Fourier transform of Quartic and higher even power Gaussians

Question

Is it possible to calculate the Fourier transform quartic Gaussian function analytically? $$ F(k) = \int_{-\infty}^{\infty} e^{-a x^4} e^{ikx} dx $$

Answer 1

Assuming $a>0$, Mathematica gives $$F(k)=\Gamma \left(-\frac{1}{4}\right)\frac{k^2 }{16 a^{3/4}}\, _0F_2\left(;\frac{5}{4},\frac{3}{2};\frac{k^4}{256 a}\right)+\frac{2 \Gamma \left(\frac{5}{4}\right)}{a^{1/4}}\, _0F_2\left(;\frac{1}{2},\frac{3}{4};\frac{k^4}{256 a}\right)$$

In order you be able to play with it, I tabulate a few values of these functions which are very smooth $$\left( \begin{array}{ccc} x & \, _0F_2\left(;\frac{5}{4},\frac{3}{2};x\right) &\, _0F_2\left(;\frac{1}{2},\frac{3}{4};x\right)\\ 0 & 1.00000 & 1.00000 \\ 1 & 4.19970 & 1.58215 \\ 2 & 8.56974 & 2.26770\\ 3 & 14.2754 & 3.06568 \\ 4 & 21.4945 & 3.98554 \\ 5 & 30.4174 & 5.03726 \\ 6 & 41.2484 & 6.23128 \\ 7 & 54.2055 & 7.57858 \\ 8 & 69.5218 & 9.09067 \\ 9 & 87.4456 & 10.7796 \\ 10 & 108.241 & 12.6580 \\ 11 & 132.190 & 14.7391 \\ 12 & 159.590 & 17.0367 \\ 13 & 190.758 & 19.5653 \\ 14 & 226.029 & 22.3399 \\ 15 & 265.760 & 25.3763 \\ \end{array} \right)$$

Edit

I did not face any specific problem to compute with Mathematica $$F_n(k) = \int_{-\infty}^{+\infty} e^{-a x^{2n}} e^{ikx} dx$$ even if, for sure, the formulae are more and more complex.

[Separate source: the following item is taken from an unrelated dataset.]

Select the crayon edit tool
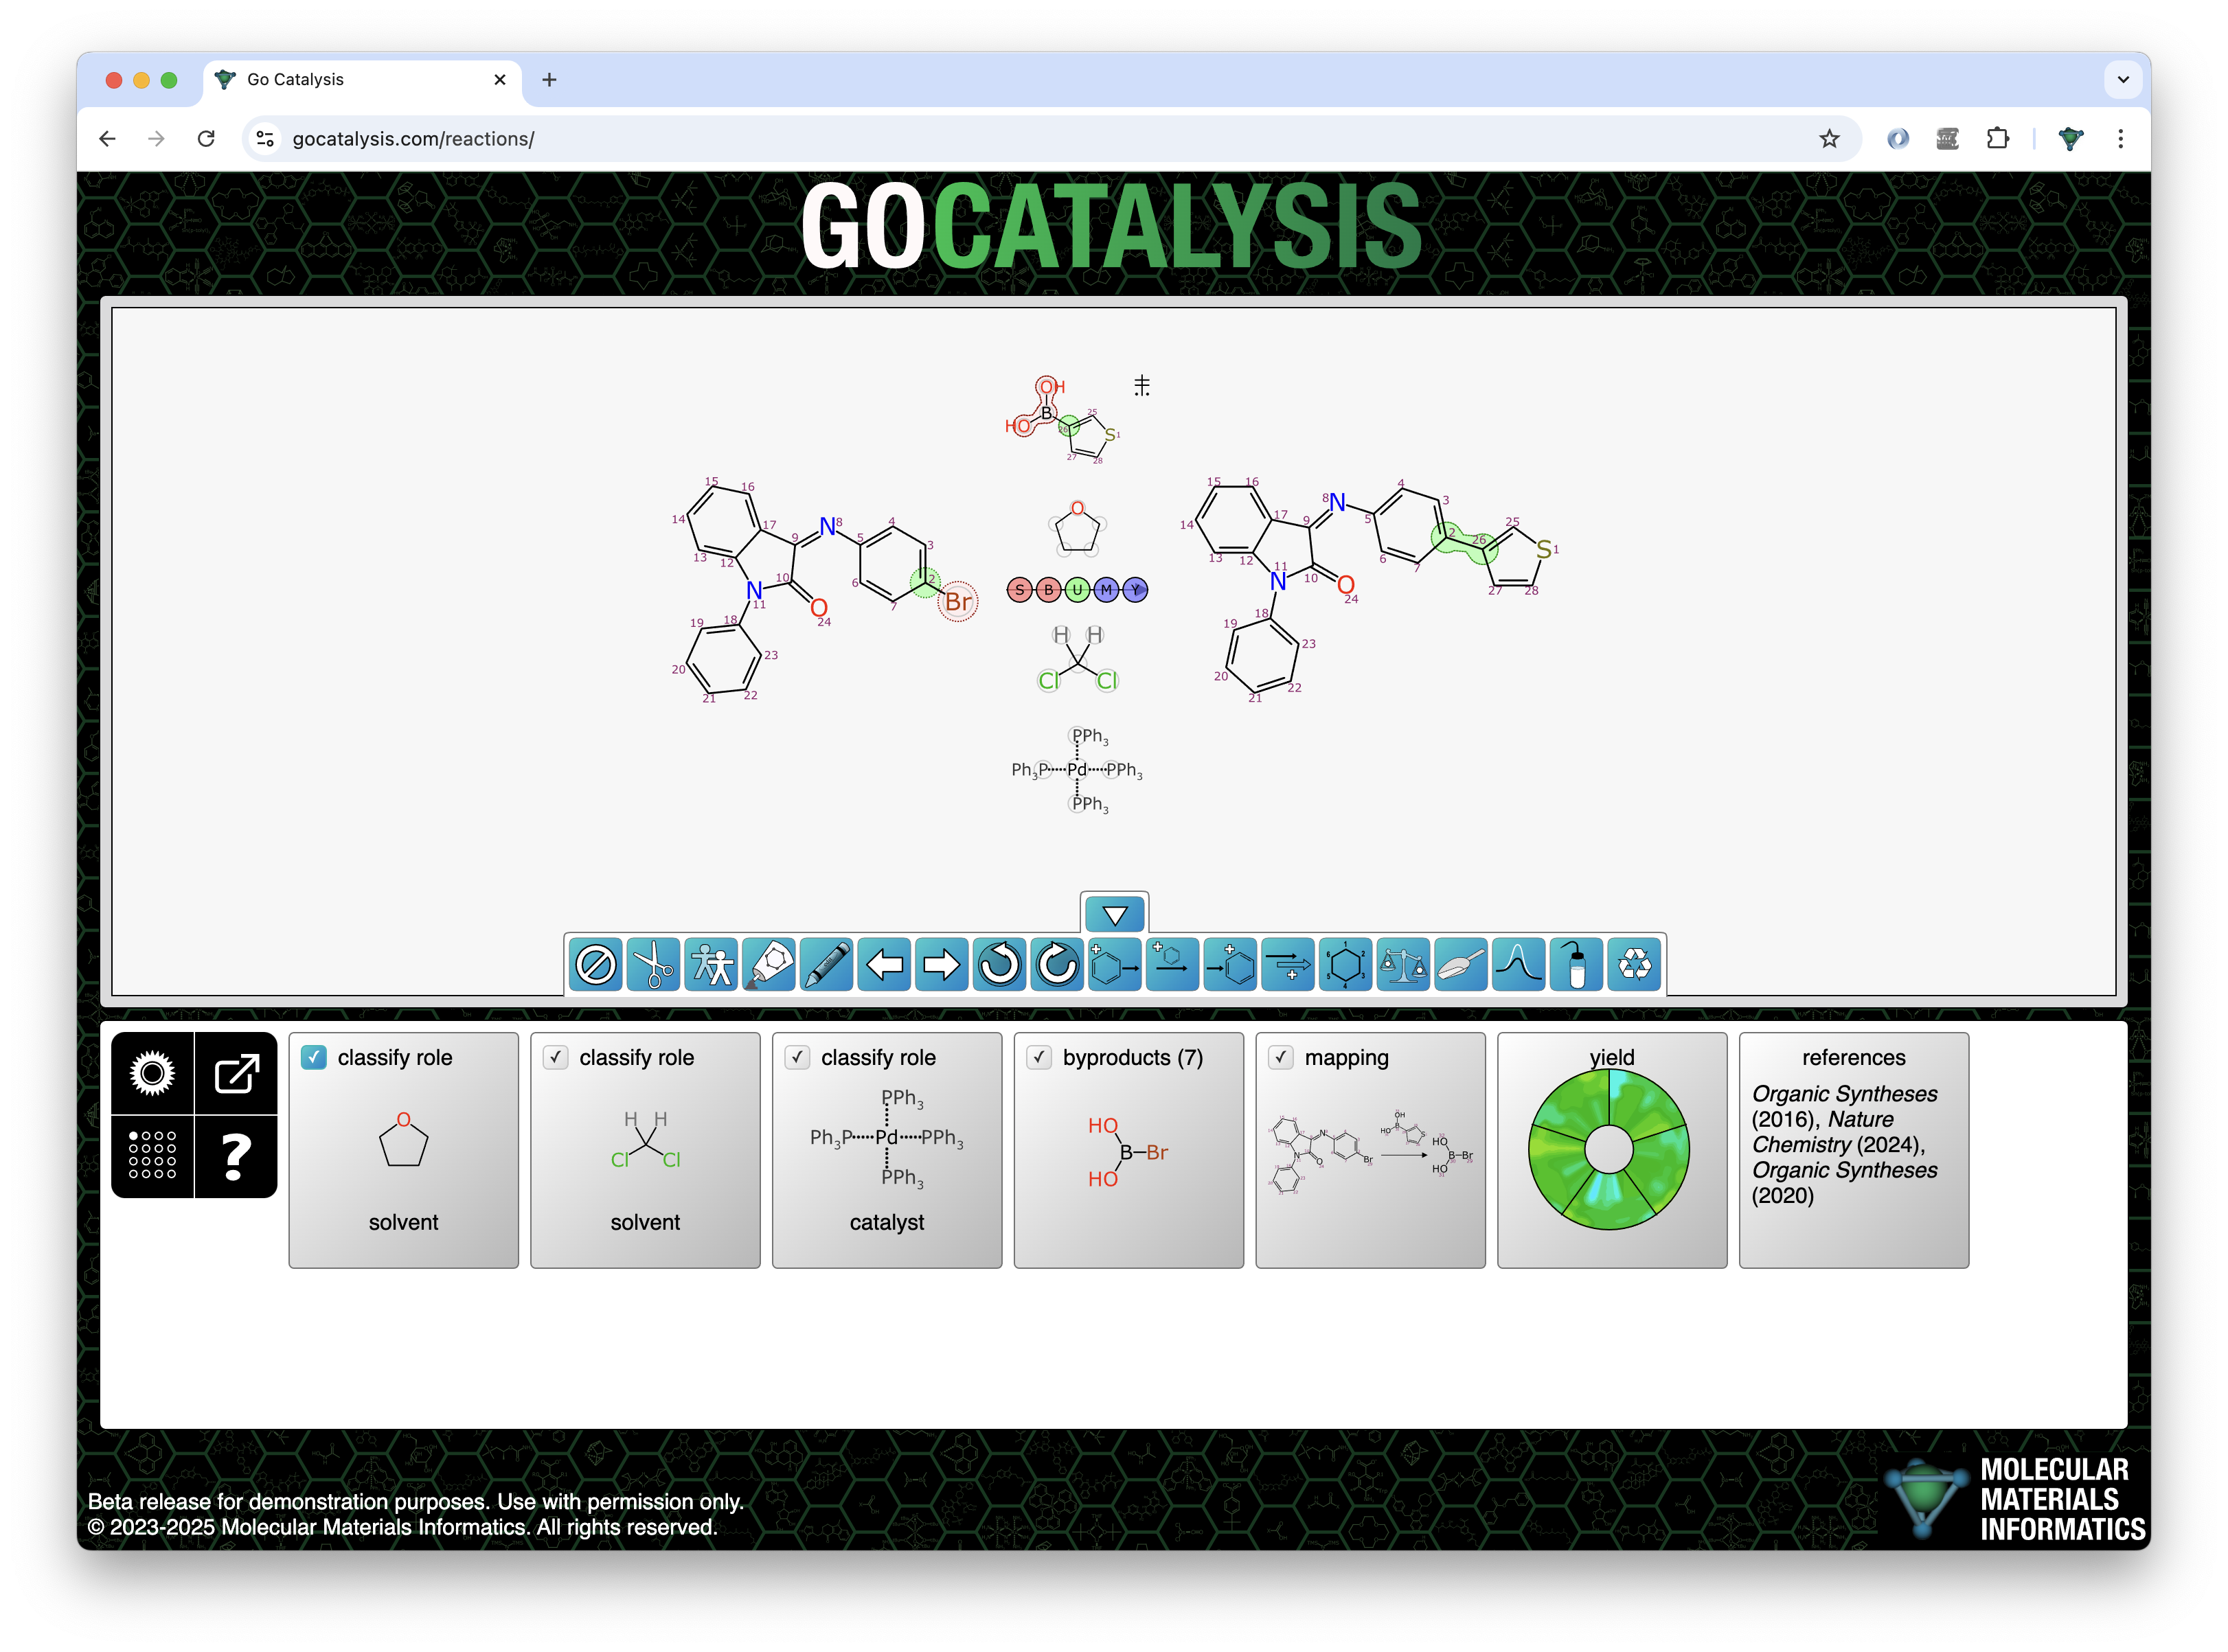 click(x=827, y=965)
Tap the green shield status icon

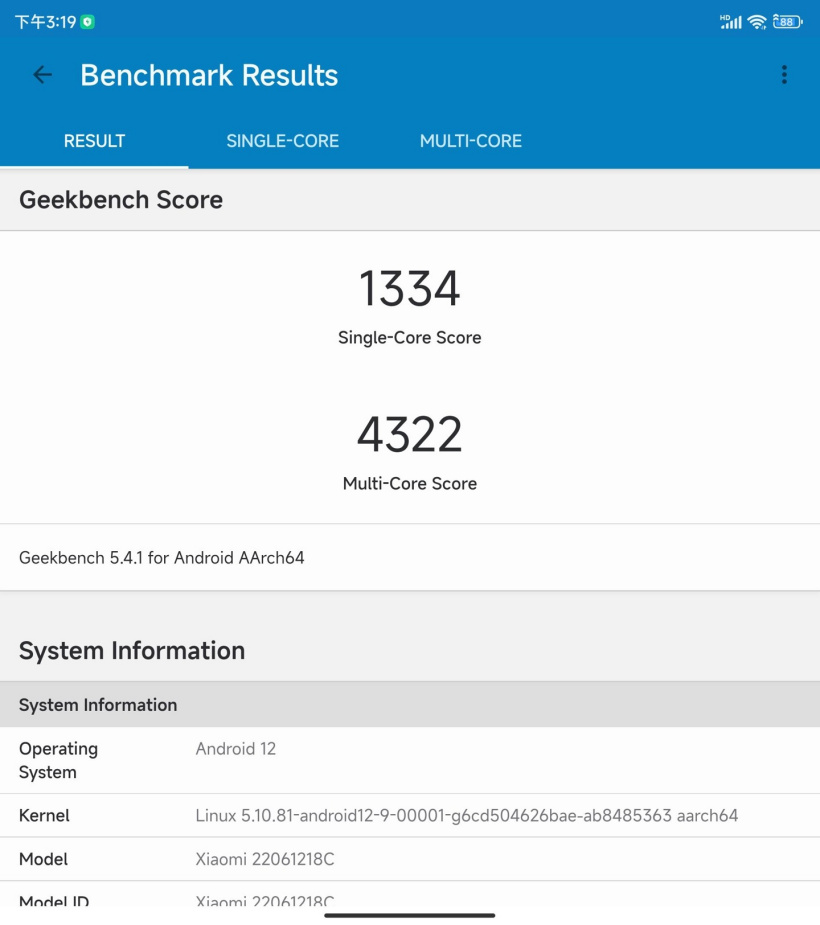pos(87,22)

For example, $$F_3(k) =-\frac{k^4 \Gamma \left(-\frac{1}{6}\right) \, _0F_4\left(;\frac{7}{6},\frac{4}{3},\frac{3}{2},\frac{5}{3};-\frac {k^6}{46656 a}\right)}{432 a^{5/6}}+$$ $$\frac{2 \Gamma \left(\frac{7}{6}\right) \, _0F_4\left(;\frac{1}{3},\frac{1}{2},\frac{2}{3},\frac{5}{6};-\frac {k^6}{46656 a}\right)}{\sqrt[6]{a}}-\frac{\sqrt{\pi } k^2 \, _0F_4\left(;\frac{2}{3},\frac{5}{6},\frac{7}{6},\frac{4}{3};-\frac {k^6}{46656 a}\right)}{6 \sqrt{a}}$$

Answer 2

There is no analytcal way to do that. We can however get some answer in terms of special functions (like Euler's Gamma and Hypergeometric functions). The Fourier transform in such way is given by this result:

$$\frac{\frac{2 \Gamma \left(\frac{5}{4}\right) \, _0F_2\left(;\frac{1}{2},\frac{3}{4};\frac{k^4}{256 a}\right)}{\sqrt[4]{a}}-\frac{k^2 \Gamma \left(\frac{3}{4}\right) \, _0F_2\left(;\frac{5}{4},\frac{3}{2};\frac{k^4}{256 a}\right)}{4 a^{3/4}}}{\sqrt{2 \pi }}$$

where $\Gamma(\cdot)$ denotes Euler's Gamma function and $_0F_2$ denotes the Hypergeometric function.